Investment Advice in Italian Fiction
One of the most widely celebrated novels of the last 200 years, Guiseppe Tomasi di Lampedusa’s The Leopard is set during the Italian Risorgimento (the unification movement that consolidated disparate states into one Kingdom of Italy). While ostensibly it tells the story of an aristocratic family navigating social upheaval in the 1800s, it can also teach us something about investing today.
Hear me out.
As his political and economic power ebbs in contrast to the newly-moneyed peasants, the patriarch in The Leopard faces a stark choice: adhere to ‘old’ aristocratic traditions and accept waning power, or engage with the ‘new’ socio-economic framework and preserve some influence. The crux of the dilemma is articulated in the book’s most famous quote: “If we want things to stay as they are, things will have to change.”
Di Lampedusa’s quote is a useful way to think about means and ends as two separate things. This is, admittedly, difficult to do: as humans, we’re prone to conflating an action with its expected outcome. As a result, we continue to undertake the same action even when the outcome changes, failing to instead think about the desired outcome and only then assess what we need to do to achieve it.
This is silly, because in investing – like much else – outcomes are more important than means.

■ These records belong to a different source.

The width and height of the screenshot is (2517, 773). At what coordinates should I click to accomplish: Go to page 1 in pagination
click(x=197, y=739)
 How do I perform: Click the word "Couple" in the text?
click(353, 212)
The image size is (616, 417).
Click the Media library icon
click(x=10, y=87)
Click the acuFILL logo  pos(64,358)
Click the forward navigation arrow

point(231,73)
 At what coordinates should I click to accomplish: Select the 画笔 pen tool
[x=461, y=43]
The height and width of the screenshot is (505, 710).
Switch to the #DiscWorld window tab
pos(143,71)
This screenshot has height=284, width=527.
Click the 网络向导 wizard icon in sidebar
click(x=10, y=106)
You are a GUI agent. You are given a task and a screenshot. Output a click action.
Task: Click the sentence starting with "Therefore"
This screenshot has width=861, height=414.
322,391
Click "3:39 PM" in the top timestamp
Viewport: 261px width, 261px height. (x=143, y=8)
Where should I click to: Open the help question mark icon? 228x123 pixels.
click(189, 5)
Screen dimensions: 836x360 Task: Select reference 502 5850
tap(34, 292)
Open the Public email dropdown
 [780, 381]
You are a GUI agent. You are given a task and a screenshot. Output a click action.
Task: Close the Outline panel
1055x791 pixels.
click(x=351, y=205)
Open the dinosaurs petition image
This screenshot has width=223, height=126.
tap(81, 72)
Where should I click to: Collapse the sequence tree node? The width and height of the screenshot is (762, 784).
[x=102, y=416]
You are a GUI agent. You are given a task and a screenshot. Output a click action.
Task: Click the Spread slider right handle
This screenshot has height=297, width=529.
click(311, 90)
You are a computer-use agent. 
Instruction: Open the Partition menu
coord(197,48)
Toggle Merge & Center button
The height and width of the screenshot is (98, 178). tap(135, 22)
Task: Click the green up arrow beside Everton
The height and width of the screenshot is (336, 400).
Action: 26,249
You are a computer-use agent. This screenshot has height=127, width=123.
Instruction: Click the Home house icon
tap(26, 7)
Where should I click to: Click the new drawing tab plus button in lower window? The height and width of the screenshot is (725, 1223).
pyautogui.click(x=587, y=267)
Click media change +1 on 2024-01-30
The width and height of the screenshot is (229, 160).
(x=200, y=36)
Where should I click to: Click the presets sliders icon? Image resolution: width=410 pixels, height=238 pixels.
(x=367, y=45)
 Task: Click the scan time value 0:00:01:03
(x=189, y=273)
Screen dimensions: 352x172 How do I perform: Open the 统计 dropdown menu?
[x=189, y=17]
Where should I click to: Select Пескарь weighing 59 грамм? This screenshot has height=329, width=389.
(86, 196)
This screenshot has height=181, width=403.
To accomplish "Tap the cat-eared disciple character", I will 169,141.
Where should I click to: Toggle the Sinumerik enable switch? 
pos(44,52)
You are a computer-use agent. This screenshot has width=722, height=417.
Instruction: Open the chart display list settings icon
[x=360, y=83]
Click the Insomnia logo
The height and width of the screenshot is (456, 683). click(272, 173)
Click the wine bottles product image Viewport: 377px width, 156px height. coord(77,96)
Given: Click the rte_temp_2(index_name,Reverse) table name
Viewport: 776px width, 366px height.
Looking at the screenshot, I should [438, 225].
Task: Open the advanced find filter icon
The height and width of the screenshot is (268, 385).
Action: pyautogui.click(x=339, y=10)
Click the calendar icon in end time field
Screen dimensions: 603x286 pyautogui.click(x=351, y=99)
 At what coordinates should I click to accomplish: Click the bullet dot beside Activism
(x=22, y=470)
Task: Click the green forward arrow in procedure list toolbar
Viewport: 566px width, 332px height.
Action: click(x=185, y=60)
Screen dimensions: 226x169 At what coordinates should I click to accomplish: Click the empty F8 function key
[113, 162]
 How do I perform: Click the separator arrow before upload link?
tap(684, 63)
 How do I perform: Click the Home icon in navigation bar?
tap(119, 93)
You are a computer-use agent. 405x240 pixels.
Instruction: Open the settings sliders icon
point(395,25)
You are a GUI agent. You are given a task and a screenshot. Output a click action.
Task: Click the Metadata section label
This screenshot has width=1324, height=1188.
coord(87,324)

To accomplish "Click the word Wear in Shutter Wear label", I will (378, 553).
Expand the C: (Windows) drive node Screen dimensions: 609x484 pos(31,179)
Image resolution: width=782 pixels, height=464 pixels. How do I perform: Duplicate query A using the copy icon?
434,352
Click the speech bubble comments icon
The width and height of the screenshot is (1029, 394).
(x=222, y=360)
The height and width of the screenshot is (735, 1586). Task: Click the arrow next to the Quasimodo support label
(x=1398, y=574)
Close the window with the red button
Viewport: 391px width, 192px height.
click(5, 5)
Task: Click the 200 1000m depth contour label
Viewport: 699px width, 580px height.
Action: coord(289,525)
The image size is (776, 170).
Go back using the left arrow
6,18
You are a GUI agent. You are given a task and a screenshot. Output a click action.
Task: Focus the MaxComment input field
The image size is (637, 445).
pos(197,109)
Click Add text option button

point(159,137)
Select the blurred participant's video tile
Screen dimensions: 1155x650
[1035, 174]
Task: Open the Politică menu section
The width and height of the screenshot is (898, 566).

It’s important to remember the difference between the two, particularly as we’re going through an inflection period in markets. While we can debate the timing and magnitude of the withdrawal of policy support, it will invariably turn a tailwind into a headwind. This will have a profound impact on the relationship between means and ends.
One example: by lowering interest rates globally, central bank actions significantly lowered the discount rate that is applied to future dividends. The result has been that broad equity markets, which are ultimately just the net present value of future dividends, have risen dramatically over the last decade. This has been a boon for investors, as even passively holding a broad, indiscriminate portfolio of equities has led to returns in excess of what clients wanted.
However, like the protagonist in The Leopard, we now face a choice between means and ends. We can carry on investing as we have in the past, while recognising the stage has changed and therefore our investment decisions are likely to have different outcomes. Or, we can instead focus on our objectives and work backwards, building our portfolios to achieve our goals.
As we enter a ‘new normal’ for monetary policy and markets, it is going to become much more difficult to generate returns. New actions will be necessary for any investor hoping to make the returns of yesterday.
For 21st Century investors as for 19th Century Sicilian society, for things to stay the same, things will have to change.